Any Guidance and Directions issued by the Senior Traffic Commissioner will be subject to decisions of the higher courts and to subsequent legislation. The Senior Traffic Commissioner does not intend to conduct a full consultation where a change in case law or minor amendments to secondary legislation requires similarly minor amendments to any Guidance and will instead consult with other traffic commissioners, the Department for Transport and stakeholders informally.

Those updates will be made no more frequently than once in any month and published by the tenth day of the month. It is intended that more significant changes to the Statutory Documents will be limited to once every six months, unless circumstances require more immediate change and will generally take place in and around September and March. Changes that require formal consultation will be governed by the timeframe of that consultation, but all reasonable steps will be taken to align to the September and March period.

5.2 Traffic Commissioner

As each traffic commissioner is a separate public authority, the non-statutory functions above stated are subject to agreement by the traffic commissioners, who each carry duties under the Regulators’ Code. Traffic commissioners will therefore continue to:

  • engage directly with users and industry in their traffic area(s) and area of individual responsibility;
  • feedback significant information to traffic commissioners to promote a coordinated and consistent approach;
  • act as ambassadors for the compliant industry and promote road safety and fair competition for the benefit of the general public;
  • maintain constructive operational relationships with users, stakeholders and providers;
  • engage regularly with each other by attending face to face meetings as well as communicating through different mediums regularly to ensure that all traffic commissioners are aware of stakeholder engagement being undertaken by each of them.
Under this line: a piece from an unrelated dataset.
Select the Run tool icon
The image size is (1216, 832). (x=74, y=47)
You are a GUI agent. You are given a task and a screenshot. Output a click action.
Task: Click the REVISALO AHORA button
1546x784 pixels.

6. Monitoring and Evaluation

The Office of the Senior Traffic Commissioner will be responsible for monitoring and reporting to the Senior Traffic Commissioner and traffic commissioners on the success of stakeholder engagement and consultation by:

  • making consultations accessible to users of the services provided by traffic commissioner and publishing the results of formal consultations;
  • monitoring the success of consultations by ensuring that the target audience is reached and that the process remains effective;
  • reviewing the consultation process with a view to increasing its effectiveness;
  • communicating in plain and accessible language.